■ WORK ITEM:
Find and copy every line in the records that includes the string "give".

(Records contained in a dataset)
* * * *

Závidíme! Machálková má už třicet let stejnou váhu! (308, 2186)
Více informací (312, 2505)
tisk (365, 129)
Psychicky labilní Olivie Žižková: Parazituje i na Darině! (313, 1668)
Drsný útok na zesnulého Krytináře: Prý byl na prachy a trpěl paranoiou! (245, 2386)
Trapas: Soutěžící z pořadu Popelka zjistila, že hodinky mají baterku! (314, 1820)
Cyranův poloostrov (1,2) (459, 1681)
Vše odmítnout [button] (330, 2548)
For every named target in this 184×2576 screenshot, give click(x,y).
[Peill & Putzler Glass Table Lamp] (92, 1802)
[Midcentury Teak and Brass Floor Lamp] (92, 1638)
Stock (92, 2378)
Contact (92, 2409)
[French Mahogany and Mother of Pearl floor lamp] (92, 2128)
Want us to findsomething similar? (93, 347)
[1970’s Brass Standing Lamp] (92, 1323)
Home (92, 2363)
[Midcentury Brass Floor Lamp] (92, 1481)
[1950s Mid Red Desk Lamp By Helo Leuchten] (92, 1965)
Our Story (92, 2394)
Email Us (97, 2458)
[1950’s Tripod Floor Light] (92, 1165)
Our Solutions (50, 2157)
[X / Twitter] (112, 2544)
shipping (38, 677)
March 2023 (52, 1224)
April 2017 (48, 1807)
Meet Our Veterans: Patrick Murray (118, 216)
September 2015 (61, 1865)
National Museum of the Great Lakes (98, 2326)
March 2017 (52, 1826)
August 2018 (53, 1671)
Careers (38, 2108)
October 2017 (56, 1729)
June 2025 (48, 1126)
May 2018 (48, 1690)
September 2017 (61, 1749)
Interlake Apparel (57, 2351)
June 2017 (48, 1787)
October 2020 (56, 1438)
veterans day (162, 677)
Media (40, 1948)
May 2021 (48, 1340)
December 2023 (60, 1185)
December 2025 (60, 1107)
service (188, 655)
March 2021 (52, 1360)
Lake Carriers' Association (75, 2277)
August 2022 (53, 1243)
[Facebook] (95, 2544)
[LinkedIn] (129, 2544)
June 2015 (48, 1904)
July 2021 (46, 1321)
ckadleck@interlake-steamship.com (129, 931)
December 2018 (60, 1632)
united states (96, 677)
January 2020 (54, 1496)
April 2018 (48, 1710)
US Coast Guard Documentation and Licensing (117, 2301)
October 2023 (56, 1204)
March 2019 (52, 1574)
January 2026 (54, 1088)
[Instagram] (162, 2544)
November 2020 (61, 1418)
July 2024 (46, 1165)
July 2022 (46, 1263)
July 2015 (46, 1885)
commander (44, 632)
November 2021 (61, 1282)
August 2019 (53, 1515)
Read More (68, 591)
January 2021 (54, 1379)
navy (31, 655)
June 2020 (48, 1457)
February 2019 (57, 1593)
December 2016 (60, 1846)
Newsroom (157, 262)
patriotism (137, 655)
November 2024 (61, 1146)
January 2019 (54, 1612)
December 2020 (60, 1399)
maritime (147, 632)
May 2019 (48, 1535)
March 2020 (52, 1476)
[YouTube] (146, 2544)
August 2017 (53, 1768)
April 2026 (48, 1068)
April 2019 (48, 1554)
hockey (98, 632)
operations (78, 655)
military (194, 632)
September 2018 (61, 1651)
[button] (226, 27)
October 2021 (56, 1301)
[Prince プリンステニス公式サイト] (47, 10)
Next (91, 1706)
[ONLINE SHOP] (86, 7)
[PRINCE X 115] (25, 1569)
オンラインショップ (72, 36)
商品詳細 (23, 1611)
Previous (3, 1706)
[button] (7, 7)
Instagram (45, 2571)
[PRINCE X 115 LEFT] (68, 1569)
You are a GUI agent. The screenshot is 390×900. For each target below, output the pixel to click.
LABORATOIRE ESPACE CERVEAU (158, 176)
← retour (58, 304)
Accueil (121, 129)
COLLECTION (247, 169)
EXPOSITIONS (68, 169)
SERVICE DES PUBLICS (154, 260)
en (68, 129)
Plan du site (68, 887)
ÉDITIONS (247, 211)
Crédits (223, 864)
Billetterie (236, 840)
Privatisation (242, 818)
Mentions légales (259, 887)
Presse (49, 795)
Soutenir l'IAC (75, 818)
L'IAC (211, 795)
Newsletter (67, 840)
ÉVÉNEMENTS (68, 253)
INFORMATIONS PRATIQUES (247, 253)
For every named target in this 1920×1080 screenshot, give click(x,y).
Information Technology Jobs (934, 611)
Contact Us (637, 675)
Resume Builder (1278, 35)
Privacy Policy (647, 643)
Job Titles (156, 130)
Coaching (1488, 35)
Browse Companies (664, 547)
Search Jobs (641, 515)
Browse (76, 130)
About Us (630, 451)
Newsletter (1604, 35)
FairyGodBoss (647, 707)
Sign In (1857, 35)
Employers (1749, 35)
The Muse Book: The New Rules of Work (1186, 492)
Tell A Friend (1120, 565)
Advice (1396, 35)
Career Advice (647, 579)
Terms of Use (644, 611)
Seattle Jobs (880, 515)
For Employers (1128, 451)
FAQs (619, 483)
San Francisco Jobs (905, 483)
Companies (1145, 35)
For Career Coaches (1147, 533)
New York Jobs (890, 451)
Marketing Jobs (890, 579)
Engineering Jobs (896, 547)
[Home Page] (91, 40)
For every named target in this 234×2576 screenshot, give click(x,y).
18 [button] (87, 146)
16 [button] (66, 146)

* * * *

■ OUTPUT OF THE TASK:
For every named target in this 184×2576 screenshot, give click(x,y).
For every named target in this 1920×1080 screenshot, give click(x,y).
For every named target in this 234×2576 screenshot, give click(x,y).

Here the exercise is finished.